- Born: 12 January 1934 Suez, Suez Governorate, Egypt
- Died: 1 January 2018 (aged 83) Dubai, Emirate of Dubai, UAE
- Education: Ain Shams University (BA)
- Occupation: Journalist

= Ebrahim Nafae =

Egyptian journalist

Ebrahim Nafae (ابراهيم نافع) (12 January 1934 – 1 January 2018) was an Egyptian journalist. He was editor of the Egyptian newspaper Al-Ahram from 1979 to 2005 and chair of the General Union of Arab Journalists from 1996 to 2012.

==Biography==

Born in Suez, he received a bachelor's degree from Ain Shams University in 1956 before beginning his career as a Reuters reporter. He then became an editor at Egyptian Radio and an economy editor of the state-owned Al Gomhuria. Nafae worked at Al-Ahram as head of the economy section and deputy editor-in-chief.

He was editor-in-chief of Al-Ahram from 1979 to 2005, and he was later appointed CEO of the newspaper.
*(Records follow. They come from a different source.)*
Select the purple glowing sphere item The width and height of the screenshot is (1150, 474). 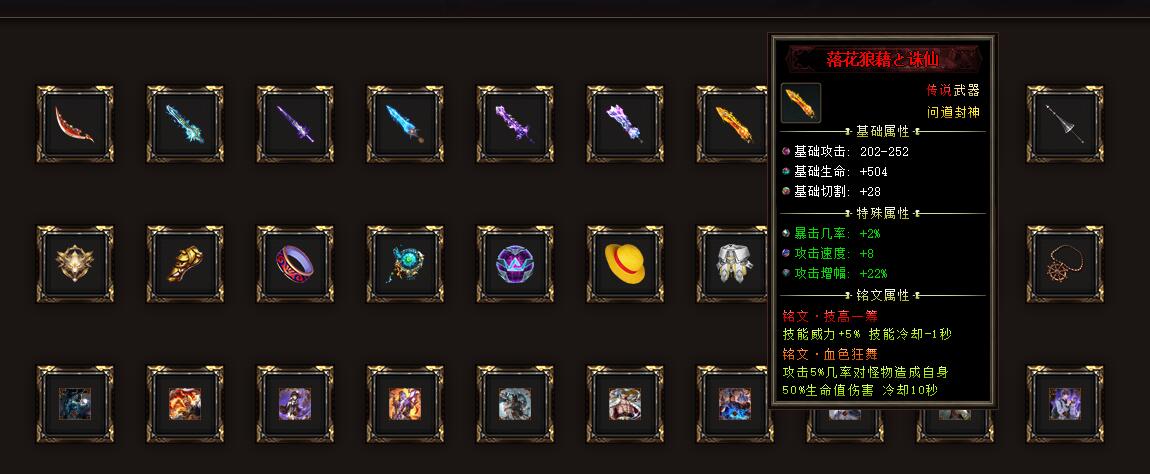[x=515, y=264]
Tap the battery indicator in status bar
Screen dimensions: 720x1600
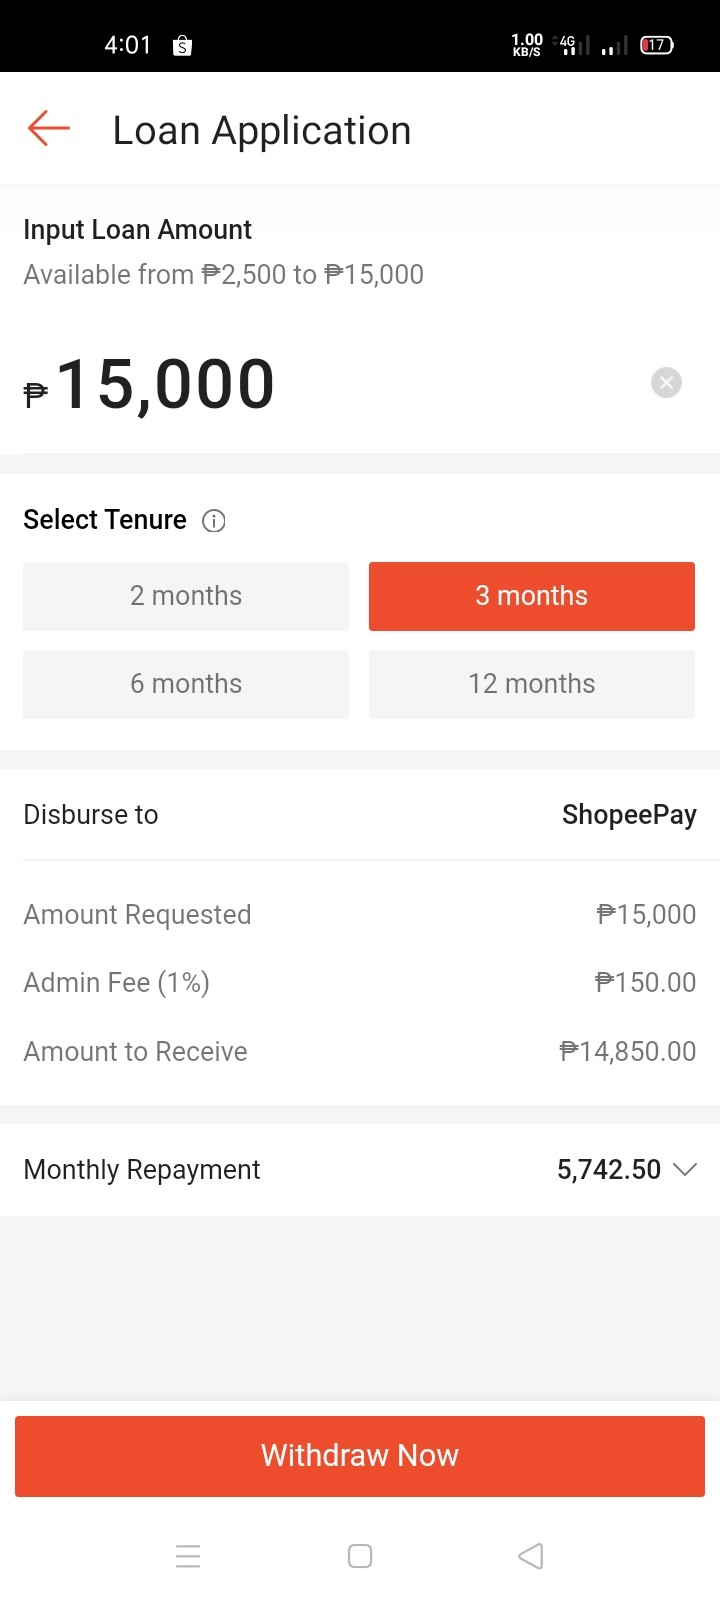[657, 45]
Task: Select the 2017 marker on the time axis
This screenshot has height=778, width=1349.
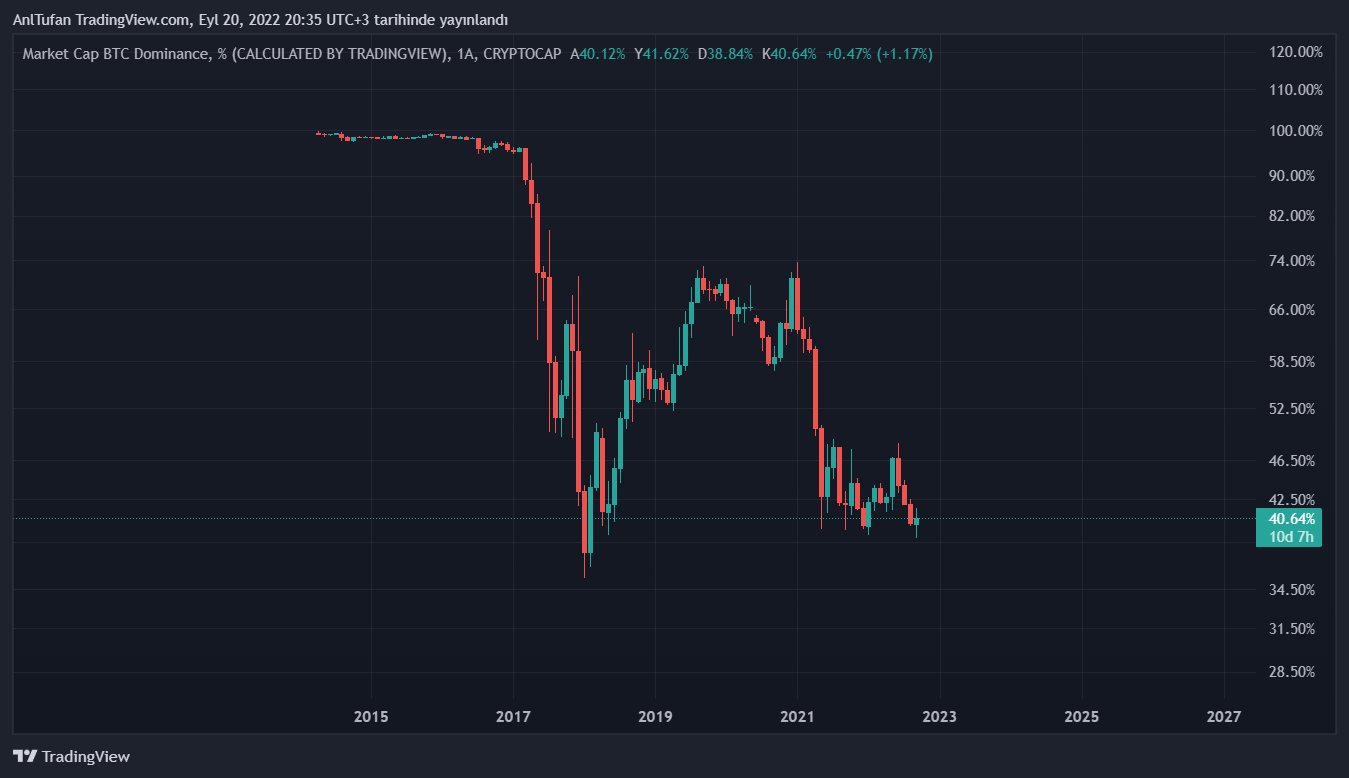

Haaretz wrote that Nafae "faithfully transmitted" the policies of Egyptian Presidents Anwar Sadat and Hosni Mubarak and that as president of the Egyptian Journalists Syndicate, he "shaped Egypt's propaganda policy and defined the borders of self-censorship by the press." Nafae was replaced by Salah El-Ghamri as board chair and Osama Saraya as editor-in-chief. The Shura Council appointed Nafae to be a member of the Higher Press Council.

Nafae served for over a decade as chair of Egypt's independent since 1985 and of the General Union of Arab Journalists from 1996 to 2012. Nafae was close to President Mubarak, and after the 2011 uprising, left to France for medical checkups. His health deteriorated in late 2017, and several writers called for Egyptian authorities to allow him to return to the country. Nafae died of cancer on 1 January 2018, 11 days before his 84th birthday, in Dubai after undergoing surgery.